> **WHAT YOU ARE ASKED TO DO**:
Reproduce the lines below verbatim, from the first one through the line containing "Action: click(433, 470)", including both.

┄┄┄┄┄┄┄┄┄┄

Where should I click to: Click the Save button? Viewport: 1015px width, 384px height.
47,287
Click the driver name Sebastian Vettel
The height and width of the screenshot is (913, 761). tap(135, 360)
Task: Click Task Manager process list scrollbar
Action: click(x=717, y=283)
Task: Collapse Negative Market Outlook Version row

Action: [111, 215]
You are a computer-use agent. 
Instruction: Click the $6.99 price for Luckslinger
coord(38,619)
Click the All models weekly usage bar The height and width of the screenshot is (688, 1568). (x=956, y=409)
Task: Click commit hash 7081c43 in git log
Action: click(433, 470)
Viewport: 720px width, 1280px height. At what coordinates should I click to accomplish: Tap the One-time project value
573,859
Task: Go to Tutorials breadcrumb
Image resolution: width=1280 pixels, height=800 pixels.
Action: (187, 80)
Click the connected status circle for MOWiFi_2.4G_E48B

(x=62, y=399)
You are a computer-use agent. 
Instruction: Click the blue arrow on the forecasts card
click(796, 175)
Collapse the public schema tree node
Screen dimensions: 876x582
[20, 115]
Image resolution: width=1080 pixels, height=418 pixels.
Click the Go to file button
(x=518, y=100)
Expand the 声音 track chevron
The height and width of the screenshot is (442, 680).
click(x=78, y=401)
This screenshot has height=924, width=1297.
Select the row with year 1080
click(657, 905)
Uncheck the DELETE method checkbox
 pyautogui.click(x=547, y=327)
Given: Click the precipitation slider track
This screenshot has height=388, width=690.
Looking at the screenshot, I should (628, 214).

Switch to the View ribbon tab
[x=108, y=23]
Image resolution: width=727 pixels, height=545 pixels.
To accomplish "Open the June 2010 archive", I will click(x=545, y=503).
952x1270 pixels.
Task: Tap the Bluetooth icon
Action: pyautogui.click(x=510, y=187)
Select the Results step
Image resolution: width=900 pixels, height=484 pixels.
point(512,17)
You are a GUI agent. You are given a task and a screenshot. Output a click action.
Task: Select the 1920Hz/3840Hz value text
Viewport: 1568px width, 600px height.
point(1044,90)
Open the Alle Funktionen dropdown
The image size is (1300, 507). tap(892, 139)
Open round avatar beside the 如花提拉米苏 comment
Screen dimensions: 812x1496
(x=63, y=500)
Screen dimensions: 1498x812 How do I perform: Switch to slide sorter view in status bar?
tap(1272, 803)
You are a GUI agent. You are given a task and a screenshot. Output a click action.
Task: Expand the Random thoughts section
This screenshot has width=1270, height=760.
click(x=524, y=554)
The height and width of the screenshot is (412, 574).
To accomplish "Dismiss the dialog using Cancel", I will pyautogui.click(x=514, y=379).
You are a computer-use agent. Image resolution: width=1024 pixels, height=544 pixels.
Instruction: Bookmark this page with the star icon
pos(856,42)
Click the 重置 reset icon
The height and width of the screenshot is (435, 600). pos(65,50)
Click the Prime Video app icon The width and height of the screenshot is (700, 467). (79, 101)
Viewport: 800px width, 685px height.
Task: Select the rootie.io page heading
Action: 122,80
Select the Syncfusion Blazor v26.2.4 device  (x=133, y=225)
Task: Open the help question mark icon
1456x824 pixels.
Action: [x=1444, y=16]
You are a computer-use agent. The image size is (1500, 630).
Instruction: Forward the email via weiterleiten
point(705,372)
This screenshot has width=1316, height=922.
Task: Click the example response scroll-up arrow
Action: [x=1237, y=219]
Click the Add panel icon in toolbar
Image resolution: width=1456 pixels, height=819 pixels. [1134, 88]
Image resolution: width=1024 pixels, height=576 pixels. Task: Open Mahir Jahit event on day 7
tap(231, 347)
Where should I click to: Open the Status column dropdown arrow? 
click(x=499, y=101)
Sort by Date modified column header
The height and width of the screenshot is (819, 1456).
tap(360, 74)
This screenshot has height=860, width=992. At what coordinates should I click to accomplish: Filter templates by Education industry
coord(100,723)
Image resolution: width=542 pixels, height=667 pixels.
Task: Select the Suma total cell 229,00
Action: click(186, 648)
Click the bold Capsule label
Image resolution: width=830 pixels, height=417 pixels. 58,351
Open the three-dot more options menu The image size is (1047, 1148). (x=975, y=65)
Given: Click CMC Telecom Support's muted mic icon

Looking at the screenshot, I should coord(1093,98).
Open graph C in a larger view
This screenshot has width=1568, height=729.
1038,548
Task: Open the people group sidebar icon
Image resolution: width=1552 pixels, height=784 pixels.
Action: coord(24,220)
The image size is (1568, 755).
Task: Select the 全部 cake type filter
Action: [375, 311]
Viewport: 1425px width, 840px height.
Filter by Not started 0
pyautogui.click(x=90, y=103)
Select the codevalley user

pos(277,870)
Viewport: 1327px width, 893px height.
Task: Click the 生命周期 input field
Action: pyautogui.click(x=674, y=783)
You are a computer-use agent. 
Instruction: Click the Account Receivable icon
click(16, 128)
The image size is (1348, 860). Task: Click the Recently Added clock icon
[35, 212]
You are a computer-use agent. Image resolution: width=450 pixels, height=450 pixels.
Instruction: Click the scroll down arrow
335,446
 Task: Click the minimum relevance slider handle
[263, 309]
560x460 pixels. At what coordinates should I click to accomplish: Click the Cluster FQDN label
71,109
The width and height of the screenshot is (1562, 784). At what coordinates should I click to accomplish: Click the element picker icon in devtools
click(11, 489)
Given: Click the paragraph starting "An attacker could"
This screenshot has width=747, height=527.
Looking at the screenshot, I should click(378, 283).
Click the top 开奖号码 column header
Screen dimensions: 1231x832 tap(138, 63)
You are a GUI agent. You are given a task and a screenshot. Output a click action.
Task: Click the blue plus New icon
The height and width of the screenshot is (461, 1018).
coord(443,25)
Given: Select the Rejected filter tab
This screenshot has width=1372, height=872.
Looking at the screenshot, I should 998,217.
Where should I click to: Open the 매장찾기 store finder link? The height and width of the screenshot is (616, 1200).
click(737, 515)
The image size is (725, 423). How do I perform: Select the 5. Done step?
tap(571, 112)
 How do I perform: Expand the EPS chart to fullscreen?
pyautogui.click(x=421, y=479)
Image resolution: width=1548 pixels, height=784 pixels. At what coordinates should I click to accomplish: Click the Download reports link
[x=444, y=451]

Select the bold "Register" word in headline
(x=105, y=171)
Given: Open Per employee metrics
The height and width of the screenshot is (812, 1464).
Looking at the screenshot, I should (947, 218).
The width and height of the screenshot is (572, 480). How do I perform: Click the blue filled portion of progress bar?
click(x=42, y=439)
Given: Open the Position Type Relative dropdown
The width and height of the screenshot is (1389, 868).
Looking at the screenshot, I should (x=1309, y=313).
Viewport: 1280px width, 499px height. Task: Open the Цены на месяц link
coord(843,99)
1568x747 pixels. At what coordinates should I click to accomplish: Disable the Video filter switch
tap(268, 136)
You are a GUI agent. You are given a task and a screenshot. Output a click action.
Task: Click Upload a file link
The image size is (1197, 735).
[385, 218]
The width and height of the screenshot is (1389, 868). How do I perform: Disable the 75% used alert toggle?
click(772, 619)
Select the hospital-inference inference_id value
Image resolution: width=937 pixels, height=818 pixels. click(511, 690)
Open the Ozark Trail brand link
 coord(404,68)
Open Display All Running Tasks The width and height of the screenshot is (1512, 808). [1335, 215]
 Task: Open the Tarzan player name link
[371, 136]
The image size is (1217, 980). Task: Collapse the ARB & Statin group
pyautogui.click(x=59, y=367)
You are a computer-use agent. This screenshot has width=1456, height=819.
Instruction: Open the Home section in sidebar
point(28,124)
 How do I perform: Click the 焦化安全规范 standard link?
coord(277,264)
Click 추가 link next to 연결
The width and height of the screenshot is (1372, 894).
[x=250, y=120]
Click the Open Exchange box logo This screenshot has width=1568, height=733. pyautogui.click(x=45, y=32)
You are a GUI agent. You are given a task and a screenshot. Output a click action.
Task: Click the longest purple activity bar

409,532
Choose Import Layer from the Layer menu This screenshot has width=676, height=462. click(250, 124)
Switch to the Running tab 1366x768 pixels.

┄┄┄┄┄┄┄┄┄┄

> **OUTPUT BELOW**:
Where should I click to: Click the Save button? Viewport: 1015px width, 384px height.
47,287
Click the driver name Sebastian Vettel
The height and width of the screenshot is (913, 761). tap(135, 360)
Task: Click Task Manager process list scrollbar
Action: click(x=717, y=283)
Task: Collapse Negative Market Outlook Version row

Action: [111, 215]
You are a computer-use agent. 
Instruction: Click the $6.99 price for Luckslinger
coord(38,619)
Click the All models weekly usage bar The height and width of the screenshot is (688, 1568). (x=956, y=409)
Task: Click commit hash 7081c43 in git log
Action: click(433, 470)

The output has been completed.